The problem
Your answer is the lines below, exactly, from the one that contains "Task: Enable 'Disable" through the one that contains "Task: Pick the", both included.

*** Information given ***

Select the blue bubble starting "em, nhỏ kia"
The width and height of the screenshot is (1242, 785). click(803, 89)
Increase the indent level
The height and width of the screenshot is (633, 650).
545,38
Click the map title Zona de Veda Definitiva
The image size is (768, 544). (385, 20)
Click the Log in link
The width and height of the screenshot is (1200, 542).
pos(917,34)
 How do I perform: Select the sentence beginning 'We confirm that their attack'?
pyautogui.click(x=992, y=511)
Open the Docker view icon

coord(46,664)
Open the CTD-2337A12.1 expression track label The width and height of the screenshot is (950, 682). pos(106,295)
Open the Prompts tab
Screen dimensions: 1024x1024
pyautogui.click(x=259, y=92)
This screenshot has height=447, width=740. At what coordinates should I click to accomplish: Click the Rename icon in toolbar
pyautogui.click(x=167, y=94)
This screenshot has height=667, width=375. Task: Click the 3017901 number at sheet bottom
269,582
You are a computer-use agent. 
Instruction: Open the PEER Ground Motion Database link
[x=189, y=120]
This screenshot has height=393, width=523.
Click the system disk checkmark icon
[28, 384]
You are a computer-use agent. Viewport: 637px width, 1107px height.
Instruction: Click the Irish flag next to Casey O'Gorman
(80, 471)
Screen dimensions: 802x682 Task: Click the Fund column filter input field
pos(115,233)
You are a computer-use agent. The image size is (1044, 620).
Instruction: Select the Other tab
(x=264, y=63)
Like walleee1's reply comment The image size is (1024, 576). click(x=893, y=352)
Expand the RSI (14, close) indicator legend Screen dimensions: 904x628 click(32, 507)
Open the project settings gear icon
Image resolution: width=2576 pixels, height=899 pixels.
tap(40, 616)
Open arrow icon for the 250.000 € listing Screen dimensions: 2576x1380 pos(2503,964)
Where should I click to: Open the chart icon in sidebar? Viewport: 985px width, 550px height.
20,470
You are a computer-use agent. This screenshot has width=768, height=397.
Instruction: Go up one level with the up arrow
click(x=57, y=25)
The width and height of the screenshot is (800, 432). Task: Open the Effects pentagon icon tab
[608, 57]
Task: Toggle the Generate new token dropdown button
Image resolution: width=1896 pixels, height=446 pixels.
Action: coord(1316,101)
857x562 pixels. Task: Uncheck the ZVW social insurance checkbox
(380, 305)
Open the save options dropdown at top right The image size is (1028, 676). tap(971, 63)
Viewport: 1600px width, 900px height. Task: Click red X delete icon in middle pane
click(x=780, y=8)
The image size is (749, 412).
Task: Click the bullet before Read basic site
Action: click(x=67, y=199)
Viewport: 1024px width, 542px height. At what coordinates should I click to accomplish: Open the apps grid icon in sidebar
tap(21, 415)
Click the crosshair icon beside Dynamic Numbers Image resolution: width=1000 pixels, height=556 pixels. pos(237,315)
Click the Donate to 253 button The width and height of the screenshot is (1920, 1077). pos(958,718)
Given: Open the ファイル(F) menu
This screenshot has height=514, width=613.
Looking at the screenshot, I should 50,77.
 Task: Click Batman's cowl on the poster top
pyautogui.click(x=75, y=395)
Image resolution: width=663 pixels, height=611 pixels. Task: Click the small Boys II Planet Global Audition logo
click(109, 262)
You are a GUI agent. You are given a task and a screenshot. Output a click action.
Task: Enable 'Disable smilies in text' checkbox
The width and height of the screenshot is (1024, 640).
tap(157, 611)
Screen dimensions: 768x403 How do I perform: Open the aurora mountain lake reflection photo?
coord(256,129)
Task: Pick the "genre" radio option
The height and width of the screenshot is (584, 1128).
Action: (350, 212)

*** End of Information given ***

Exercise response
Task: Enable 'Disable smilies in text' checkbox
The width and height of the screenshot is (1024, 640).
tap(157, 611)
Screen dimensions: 768x403 How do I perform: Open the aurora mountain lake reflection photo?
coord(256,129)
Task: Pick the "genre" radio option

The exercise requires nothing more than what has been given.